There’s no “fair use” in patent law like there is with copyright law. But unless you’re selling or trading any patented trees you’ve propagated, there is a very low chance of enforcement by patent owners, and I’m sure most of them wouldn’t care even if they knew about it where it’s a home grower with an “insurance” backup of a purchased tree. But it still may be best to not post about it!

I knew someone in law school whose summer job before our last year was just browsing Internet forums and marketplaces looking for IP infringement for a big law firm, both counterfeit “luxury goods” and also patent infringement. He decided not to become an IP attorney after that summer!

Laws are funny things, if they are enforced they become real. You can drive 60MPH where the law says 55 is the limit and pass police cars that ignore you.

Now the plant patent laws are really made to stop commercial production of fruit that doesn’t pay any royalties for breeding it, but the breeders don’t really care about small home orchards one way or another, most likely.

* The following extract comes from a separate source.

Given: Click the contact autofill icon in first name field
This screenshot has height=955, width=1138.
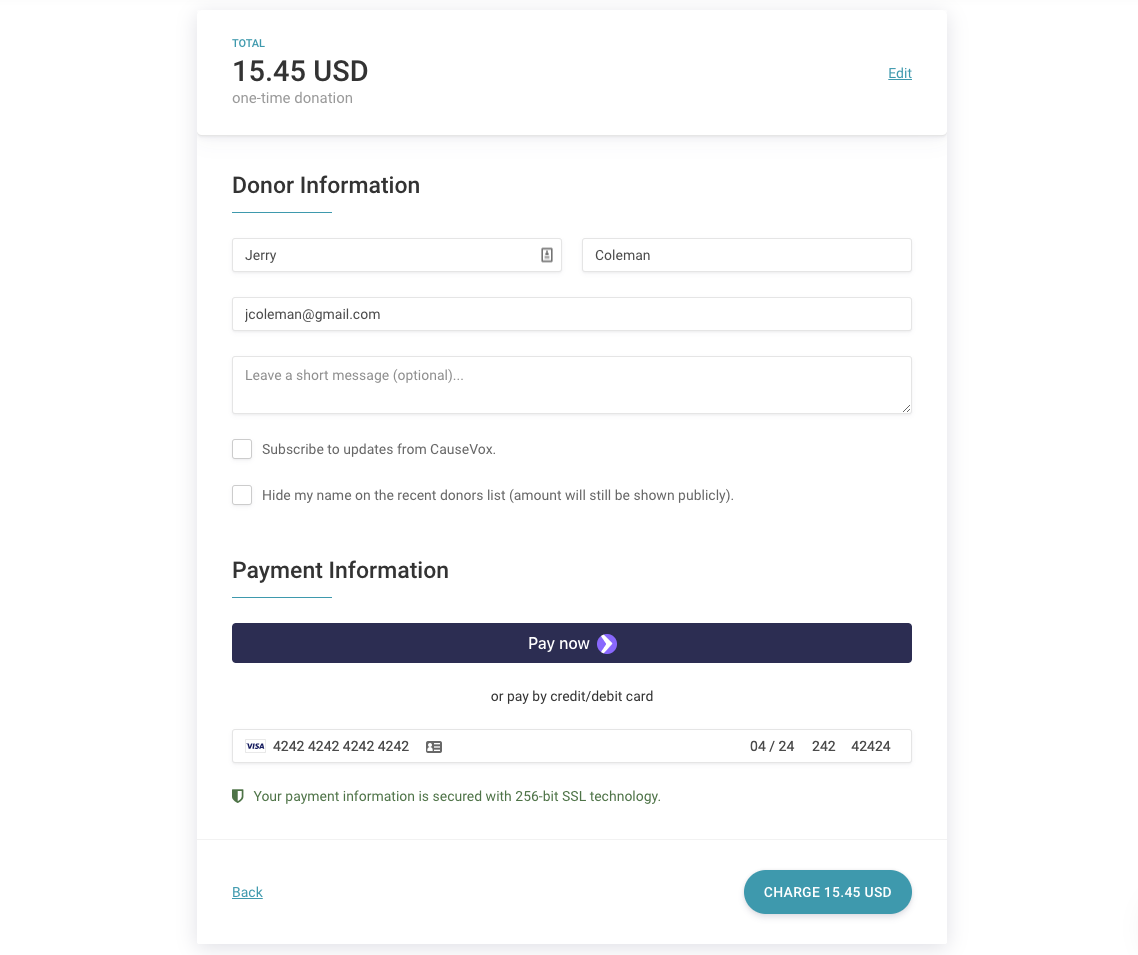Looking at the screenshot, I should click(x=547, y=255).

Has anyone on this forum ever heard of enforcement of a single graft in a small orchard of a variety still under patent?

I understand the ethical reason for not doing it anyway, but what irritates me is that there is no venue for a home orchardist to pay a royalty to graft a patented tree, especially when we aren’t allowed to purchase such a tree either.

As far as rationalizations

, they usually don’t add up to ethics, but hey, nobody’s perfect. Some breeches of ethics are too miniscule for me to care about. Why even bother to rationalize them? Or publicize them.

But who am I to judge what defines a genuine explanation and what defines a rationalization?

Anyway, it would be useful to have a member compare Carolina Gold to Selena directly. My hunch is that Salena will win out. Certainly my favorite sales person at ACN picks it.